Dolan, who works in human resources, was the main driver behind Tyson’s new child care program. The company invested nearly $5 million to open the site this summer. In rural areas where many of the company’s plants are located, there simply isn’t enough affordable child care, and that makes it hard for Tyson to attract workers.
“You’re thinking, ‘Gee, I can make $36,000 a year, but I’m going to have to pay $11,000 of that for child care. Is it worth it?’” said Dolan. “I think a very common answer is ‘No, it’s not.’”
More and more, the lack of affordable child care in the U.S. is becoming an issue for employers. The federal government is trying to get ahead of it in the semiconductor industry: Any company applying for more than $150 million in CHIPS Act funding must include a child care plan for its workers, down to those constructing the plants.
“The goal of this, of course, is to make sure that we can get every single qualified individual off the sidelines who is able to work and wants to work,” said Adrienne Elrod, director of external and government affairs for the CHIPS Program Office.

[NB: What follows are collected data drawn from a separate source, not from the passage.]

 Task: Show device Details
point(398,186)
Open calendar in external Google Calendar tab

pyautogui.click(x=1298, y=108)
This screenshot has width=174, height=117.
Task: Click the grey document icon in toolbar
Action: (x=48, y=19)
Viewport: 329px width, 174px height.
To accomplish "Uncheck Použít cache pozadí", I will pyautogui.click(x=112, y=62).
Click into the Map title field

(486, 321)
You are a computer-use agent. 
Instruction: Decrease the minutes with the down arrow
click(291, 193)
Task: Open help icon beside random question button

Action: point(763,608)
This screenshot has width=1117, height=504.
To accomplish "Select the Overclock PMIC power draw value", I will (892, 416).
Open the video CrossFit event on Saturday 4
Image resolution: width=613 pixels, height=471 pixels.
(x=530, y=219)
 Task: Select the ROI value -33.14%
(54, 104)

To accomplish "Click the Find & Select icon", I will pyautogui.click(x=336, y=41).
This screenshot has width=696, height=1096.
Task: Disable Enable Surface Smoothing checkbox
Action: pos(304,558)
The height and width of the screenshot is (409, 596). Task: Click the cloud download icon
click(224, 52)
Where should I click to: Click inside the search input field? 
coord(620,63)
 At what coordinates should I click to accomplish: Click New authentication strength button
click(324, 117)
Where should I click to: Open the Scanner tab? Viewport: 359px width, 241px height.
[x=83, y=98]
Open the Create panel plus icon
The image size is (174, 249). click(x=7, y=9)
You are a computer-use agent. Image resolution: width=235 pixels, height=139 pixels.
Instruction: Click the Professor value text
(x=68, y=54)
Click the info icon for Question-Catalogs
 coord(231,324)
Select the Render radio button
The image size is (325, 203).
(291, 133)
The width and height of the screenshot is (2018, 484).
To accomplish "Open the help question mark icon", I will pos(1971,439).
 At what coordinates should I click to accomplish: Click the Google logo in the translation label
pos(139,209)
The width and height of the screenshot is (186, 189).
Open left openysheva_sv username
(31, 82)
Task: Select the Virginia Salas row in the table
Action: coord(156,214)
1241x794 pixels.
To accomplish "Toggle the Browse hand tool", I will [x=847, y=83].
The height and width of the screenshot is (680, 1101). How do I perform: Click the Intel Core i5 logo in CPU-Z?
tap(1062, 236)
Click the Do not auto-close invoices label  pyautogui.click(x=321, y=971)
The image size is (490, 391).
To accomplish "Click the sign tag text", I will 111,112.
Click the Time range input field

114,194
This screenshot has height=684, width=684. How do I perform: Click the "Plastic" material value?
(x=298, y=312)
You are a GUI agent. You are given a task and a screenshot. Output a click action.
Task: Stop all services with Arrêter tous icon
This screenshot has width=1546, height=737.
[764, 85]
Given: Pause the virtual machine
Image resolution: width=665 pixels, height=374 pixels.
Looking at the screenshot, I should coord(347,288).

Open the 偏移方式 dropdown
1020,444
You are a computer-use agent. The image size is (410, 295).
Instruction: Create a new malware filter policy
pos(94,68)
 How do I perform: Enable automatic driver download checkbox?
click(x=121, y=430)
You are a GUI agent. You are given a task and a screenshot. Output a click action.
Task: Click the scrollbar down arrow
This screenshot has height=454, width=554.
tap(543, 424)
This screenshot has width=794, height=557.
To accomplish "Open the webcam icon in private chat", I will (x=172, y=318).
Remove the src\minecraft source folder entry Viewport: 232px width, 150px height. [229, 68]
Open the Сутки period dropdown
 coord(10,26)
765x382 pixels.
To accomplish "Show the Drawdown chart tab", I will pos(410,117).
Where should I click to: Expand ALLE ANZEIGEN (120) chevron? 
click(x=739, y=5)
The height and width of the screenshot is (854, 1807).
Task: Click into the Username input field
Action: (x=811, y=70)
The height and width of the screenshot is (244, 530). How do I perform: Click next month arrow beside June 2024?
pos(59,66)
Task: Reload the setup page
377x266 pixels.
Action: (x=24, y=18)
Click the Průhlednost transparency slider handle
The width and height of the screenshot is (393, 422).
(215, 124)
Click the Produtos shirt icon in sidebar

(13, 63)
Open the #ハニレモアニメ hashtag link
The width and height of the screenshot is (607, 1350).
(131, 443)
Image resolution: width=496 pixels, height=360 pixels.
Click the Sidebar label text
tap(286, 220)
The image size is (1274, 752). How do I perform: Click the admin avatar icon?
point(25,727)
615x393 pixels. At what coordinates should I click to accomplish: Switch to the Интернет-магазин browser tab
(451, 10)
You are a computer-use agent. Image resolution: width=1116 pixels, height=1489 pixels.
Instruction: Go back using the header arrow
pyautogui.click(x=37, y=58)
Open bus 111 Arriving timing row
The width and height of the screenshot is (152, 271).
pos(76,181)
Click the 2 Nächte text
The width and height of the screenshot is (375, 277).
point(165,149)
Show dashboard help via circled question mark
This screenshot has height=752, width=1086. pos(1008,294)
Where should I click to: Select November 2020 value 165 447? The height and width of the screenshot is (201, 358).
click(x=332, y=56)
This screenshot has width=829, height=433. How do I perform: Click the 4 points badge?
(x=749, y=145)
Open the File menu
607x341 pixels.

Tyson is responding to a workforce need, as well. The center in Humboldt is a pilot program for the company. Tyson chose a location in Tennessee because it offers a robust child care subsidy. Tyson subsidizes the care too, and parents pay, on average, $1.66 an hour. That’s less than half what it would cost in centers elsewhere in Tennessee. And having access to care can be life-changing for shift workers, some of whom don’t have much outside support.
“A lot of people say they have a village. I don’t have a village,” said Tiffany Butler, who runs a deboning machine at the Humboldt plant.
Butler has five kids, ages 1 to 13. She stopped working when her youngest was born, but when Tyson opened the child care center this summer, it meant she was able to rejoin the workforce.
Butler said she was really excited about “getting to be a working mother and getting to be able to be independent. That’s big.”
She said her kids are happy and learning, and that she’d stay with Tyson even if she was offered another job with a bigger salary.
This is what companies call a “sticky benefit” because it keeps workers sticking around.
But Elliot Haspel, author of the book “Crawling Behind: America’s Childcare Crisis and How to Fix It,” believes there’s dangers in linking child care as a benefit to employment. One, he said, is that it will inevitably leave out lots of people.
“Think about the millions of gig workers in this country. They don’t have an employer of record. They cannot and will never be able to have access to child care benefits,” Haspel said.
Tyson said it’ll take a couple of years to figure out whether the program is Humboldt is effective.
“If it works, I’m sure more industry, and Tyson, will be investing in child care in some way,” said Tyson’s Garrett Dolan.
Dolan said he was looking for an increase in worker retention and a decrease in absenteeism, along with an intangible benefit: a boost for the company’s reputation in the community.